*Tarefa 1*: Copie do relato sobre o tesouro do carneiro o trecho de "E lá fomos saltitando, ali" a "ficou aquela coisa.".
*Tarefa 2*: No relato sobre o tesouro do carneiro, por que o primo Abílio é chamado para ir ver um lugar do outro lado da ribeira?

*Texto extraído*:
__________

Isso começa ainda nos anos 70. Aliás, começa com o meu pai ainda em Angola falar-me, uma vez, de haver lá um tesouro na terra dele e havia uma coisa numa fraga de um carneiro a olhar para o tesouro e quando um dia me trouxesse cá, me ia mostrar isso, me ia levar a descobrir um tesouro, começa assim. Aquilo do tesouro ficou sempre no imaginário. Mas, depois também já não vivia obcecado com isso. Fui esquecendo até que um dia estava lá, junto ao rio Douro, com um primo meu a regar umas laranjeiras, o meu primo Abílio e, entretanto, eu sempre lhe perguntei: “O meu pai diz que aqui perto do rio, parece que é para estes lados, havia aí um carneiro e um tesouro; diz ele que é do lado de lá da ribeira. Dá para ir lá a ver?” “Aquilo é um bocado complicado mas, vamos acabar de regar e depois vou tentar dar com o sítio.”
E lá fomos saltitando, ali no meio das fragas… agora vai-se lá bem mas, naquela altura era tudo mato e lembro-me de ter ficado a olhar para aquilo a especar mas, “então de quando é que isto é?” Isto antes ainda de entrar para a faculdade, tempos secundários. E ficou aquela coisa.
Passados uns anos, quando entro para a faculdade, é logo no primeiro ano que eu ouvi falar nos animais. Havia um estilo chamado animais grávidos, que eram os animais com certas características, a representação, a silhueta deles, das grutas de Lascaux, de Altamira, Niaux, todos aqueles sítios míticos da arte rupestre. Aquilo foi numa sessão de aula de pré-história depois de uma projecção de slides e eu disse: “Ai, é mesmo aquilo!”

__________

*Linhas de dados*:
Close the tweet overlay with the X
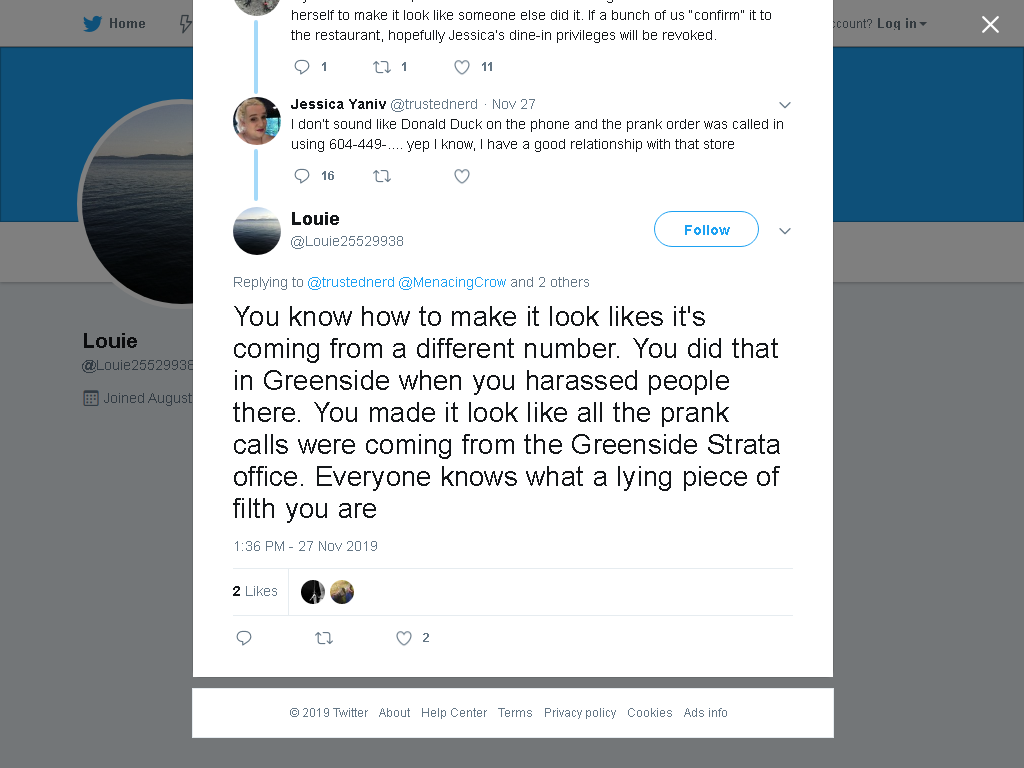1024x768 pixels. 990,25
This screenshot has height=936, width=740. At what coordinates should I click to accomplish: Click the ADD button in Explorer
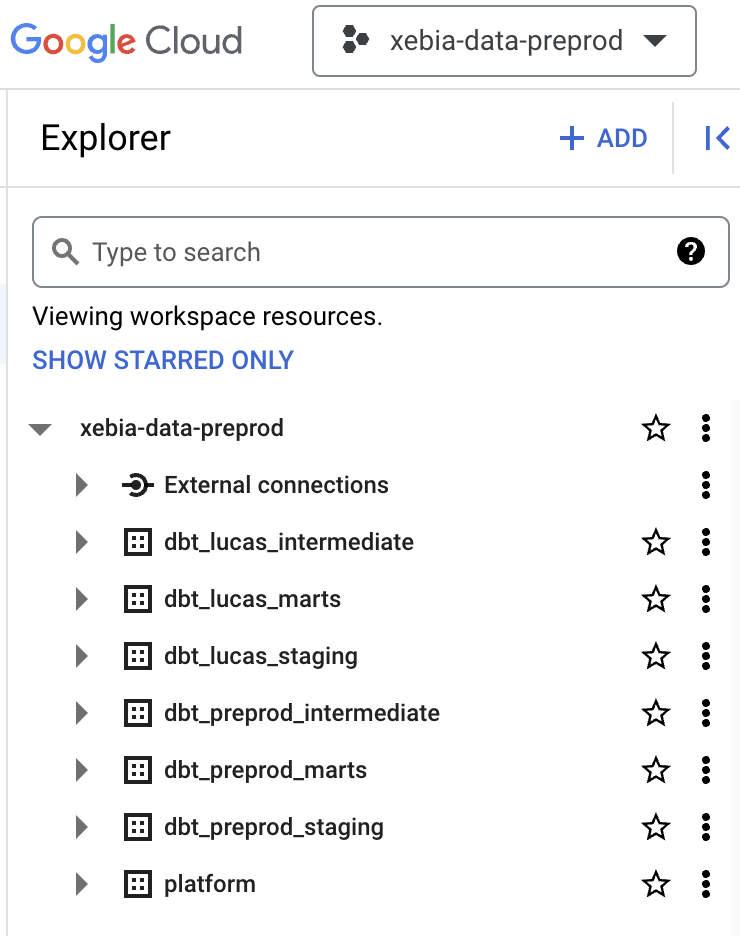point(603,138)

__________

*Resposta certa 1*:
E lá fomos saltitando, ali no meio das fragas… agora vai-se lá bem mas, naquela altura era tudo mato e lembro-me de ter ficado a olhar para aquilo a especar mas, “então de quando é que isto é?” Isto antes ainda de entrar para a faculdade, tempos secundários. E ficou aquela coisa.

*Resposta certa 2*: Porque o pai, ainda em Angola, tinha contado que, na terra dele, havia um tesouro e um carneiro numa fraga olhando para ele. Segundo o pai, o lugar ficava perto do rio, do lado de lá da ribeira.